I imagine taking this country, cutting it out of my body, drowning it in the sea. What would it be like in here? Would it precede absence or nostalgia, a primordial crime? Instead, I buy a light bulb that will last one thousand hours and listen to Saskia Sassen speak to a half-empty room. “The Guantanamo hunger strike was inspired by the IRA hunger strike. In other words,” she adds, “meaning circulates.”

And I this raven with a piece of hot coal in my beak.

Given her commentary around occupation, and even colonization, it does seem curious her relative silence on aboriginal communities, whether in Canada or the United States: colonized peoples that have historically and systematically been brutalized for centuries, even continuing to the present-day, although that could easily be seen as too vast a potentially related but entirely separate conversation to include here (and the conversation isn’t not-there in Friedland’s work, but the shadow of such dark and unacknowledged histories have grown long, especially in recent months). There are structural echoes in Friedland’s work to a number of other non-fiction works over the years, writers that have blended the personal with research, weaving in and around their own articulations of archive and experience, including Ottawa writer Elizabeth Hay’s non-fiction trilogy on living beyond her familiar geographies: Crossing the Snow Line (Windsor ON: Black Moss Press, 1989), The Only Snow in Havana (Dunvegan ON: Cormorant Books, 1992) and Captivity Tales: Canadians in New York (Vancouver BC: New Star Books, 1993). Other echoes of prose that blur the boundaries of genre could be seen through Anik See’s Sausade: The Possibilities of Place (Toronto ON: Coach House Books, 2008) [see my review of such here], Monica Kidd’s any other woman: an uncommon biography (Edmonton AB: NeWest Press, 2008) [see my review of such here] and, more recently, Johannes Göransson’s Poetry Against All: a diary (Saxtons River VT: Tarpaulin Sky Press, 2020) [see my review of such here]. It is curious to consider how simultaneously Friedland’s travel might have originally prompted her research as much as her interest in researching borders and countries might have led her to explore travel. Simultaneously managing a prose both lyric and narratively straightforward, her research connects the past to the contemporary, writing of the refugee and the displaced, of traumas not purely historical, flowing through and across geographies, ideas and thoughts like water. As the piece “CROSSINGS” begins: “What do we take into the future?” Further in the same essay, she writes:

Hannah Arendt wrote “We Refugees” in the early 1940s while in exile, laying out a fundamental and brilliant analysis of the modern German-Jewish condition, a protracted migratory identity that then threatened statehood and nationalism. The eternal and yet failed attempts of Jews to assimilate (“You can hardly realize how serious we were about it”) went beyond adjusting to the country they were born into and to the people whose language they happened to speak (“We adjust in principle to everything and everybody”). Despite 150 years of Jewry proving their non-Jewishness, they “succeeded in remaining Jews all the same.” Arendt equates the Jew to the refugee, not protected by citizenship and whose stateless identity bears an ongoing political threat. “If we should start telling the truth that we are nothing but Jews, it would mean that we expose ourselves to the fate of human beings who, unprotected by any specific law or political convention, are nothing but human beings. I can hardly imagine an attitude more dangerous, since we actually live in a world in which human beings as such have ceased to exist for quite a while; since society has discovered discrimination as the great social weapon by which one may kill men without bloodshed; since passports or birth certificates, and sometimes even income tax receipts, are no longer formal papers but matters of social distinction.”

■ **To do**
Reproduce, word for word, the passage of the review of Friedland's essays that begins with the words "I imagine taking" and ends with "in my beak.". The material that comes next has no connection to the review of Friedland's essays.

■ **Entries supplied**
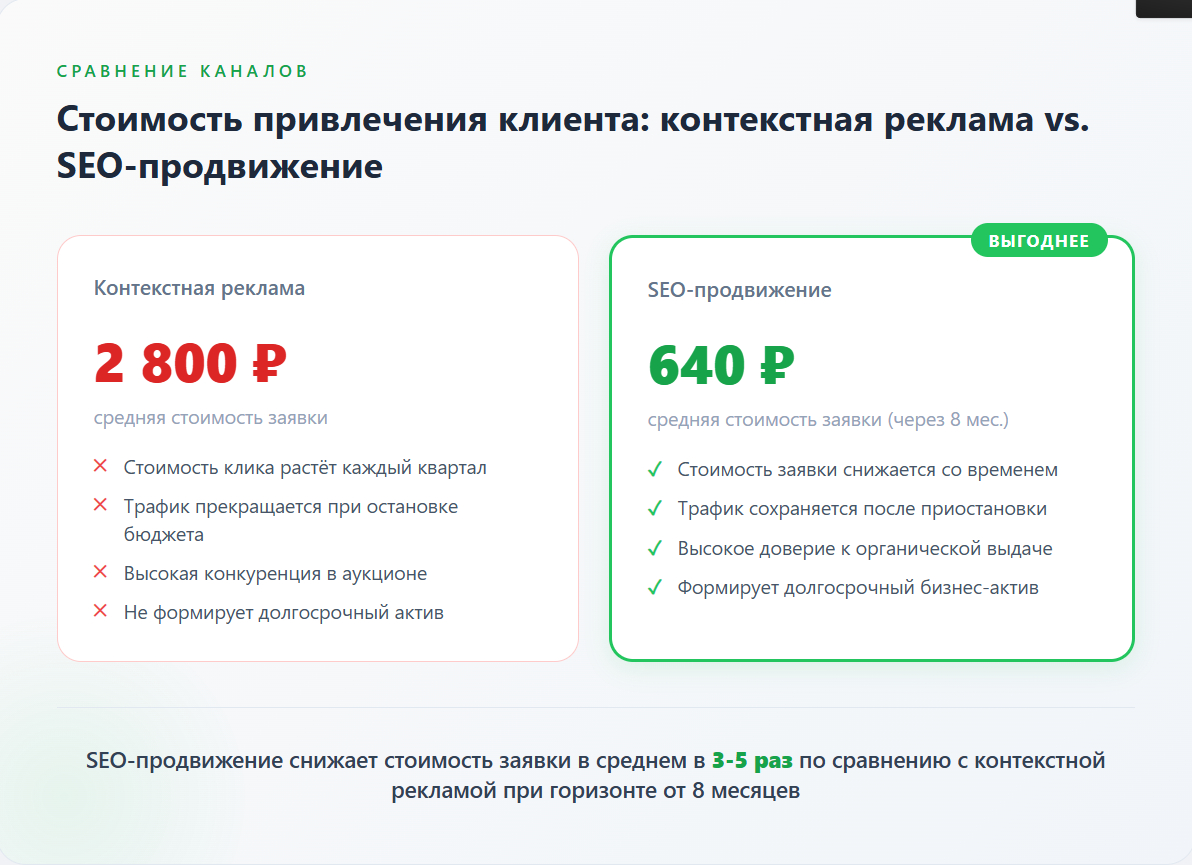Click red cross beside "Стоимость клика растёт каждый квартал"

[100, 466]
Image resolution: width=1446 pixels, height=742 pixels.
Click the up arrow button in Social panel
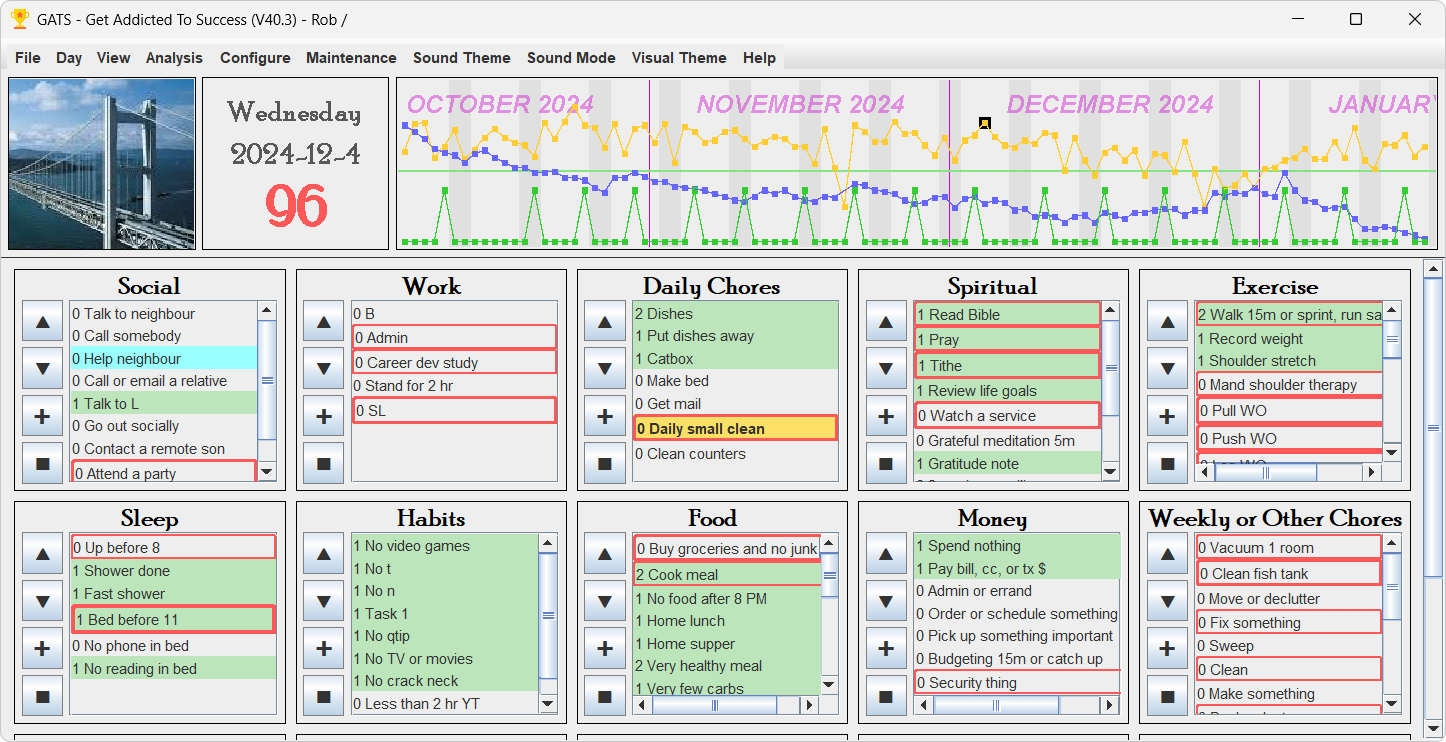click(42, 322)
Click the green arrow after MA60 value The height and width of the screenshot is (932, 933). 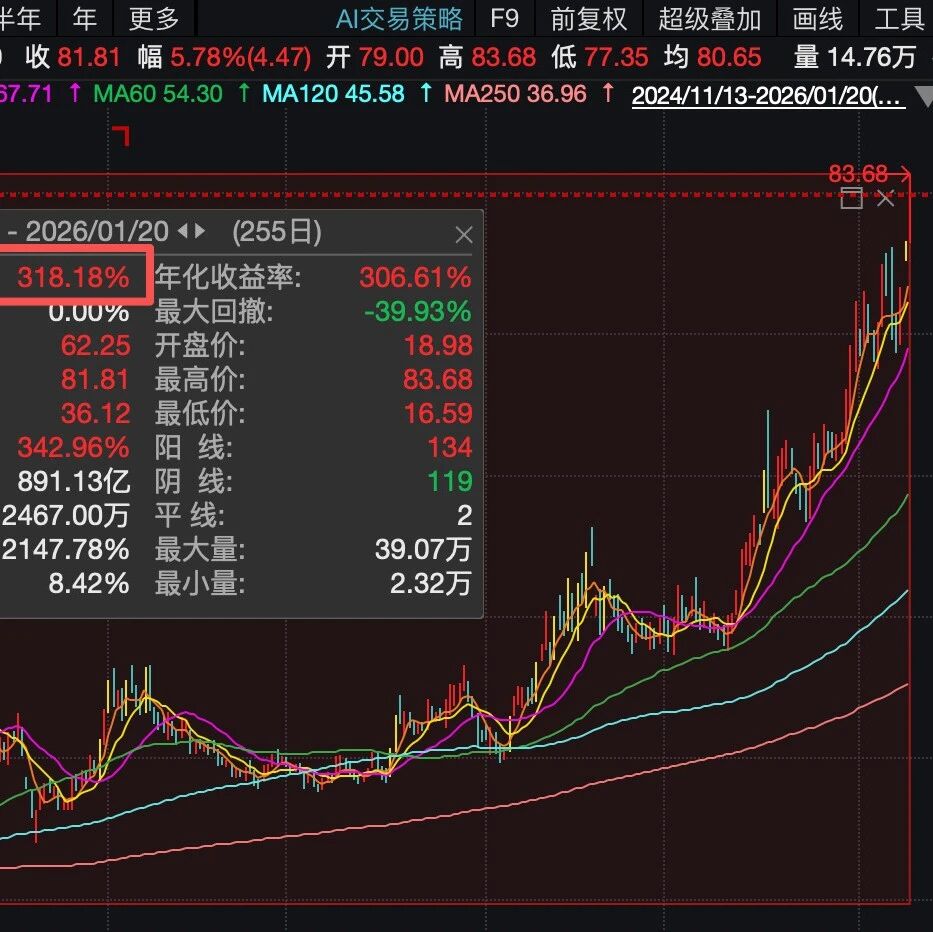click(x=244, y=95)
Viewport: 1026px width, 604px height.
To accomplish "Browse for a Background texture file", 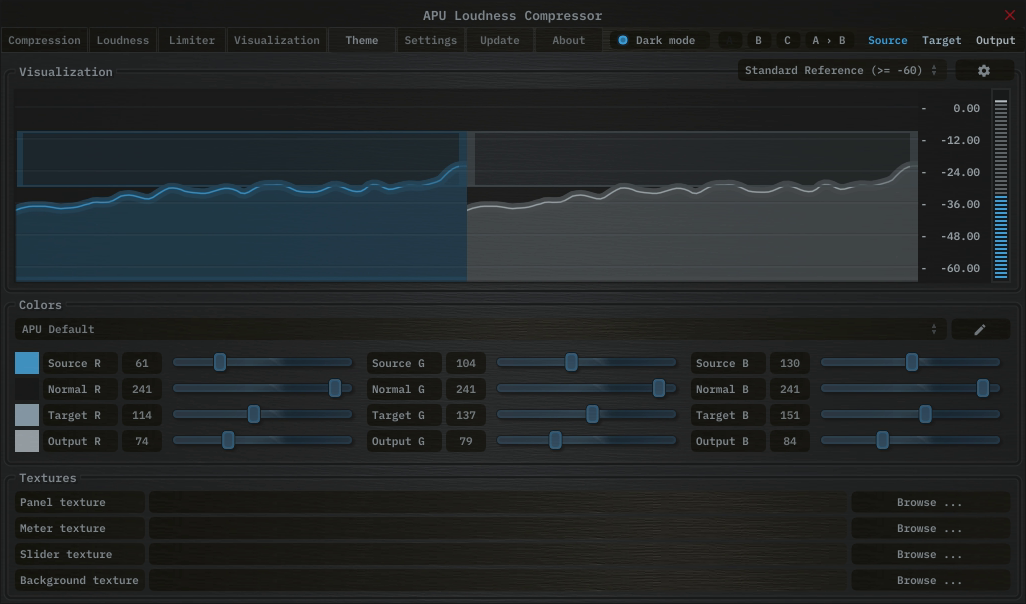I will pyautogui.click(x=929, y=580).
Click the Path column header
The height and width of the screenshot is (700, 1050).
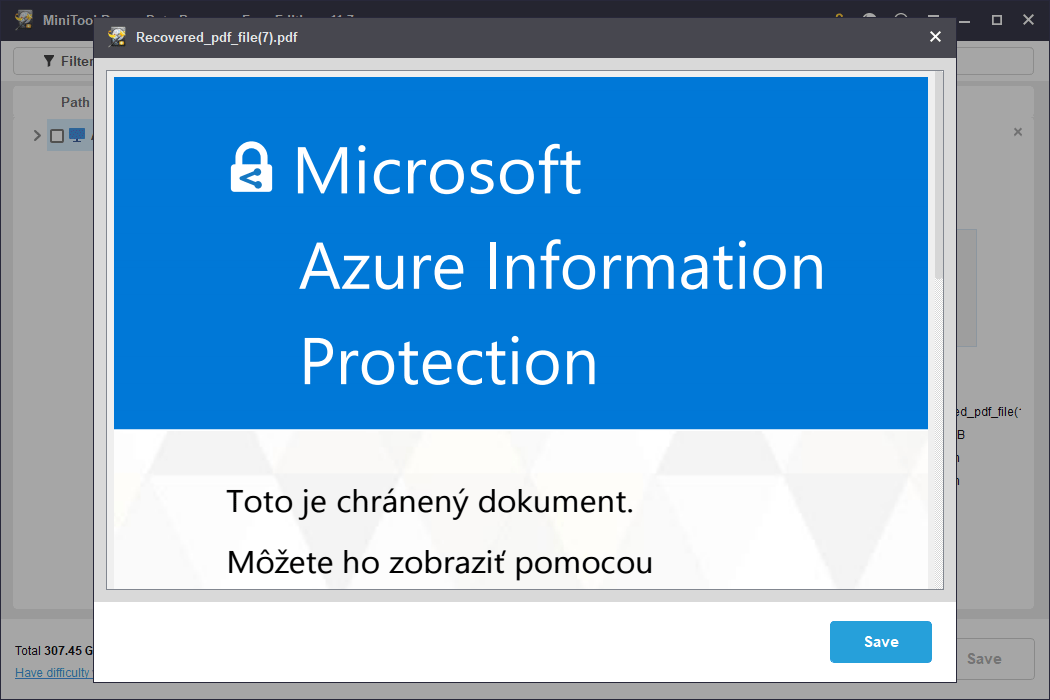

■ **Reply**
I imagine taking this country, cutting it out of my body, drowning it in the sea. What would it be like in here? Would it precede absence or nostalgia, a primordial crime? Instead, I buy a light bulb that will last one thousand hours and listen to Saskia Sassen speak to a half-empty room. “The Guantanamo hunger strike was inspired by the IRA hunger strike. In other words,” she adds, “meaning circulates.”

And I this raven with a piece of hot coal in my beak.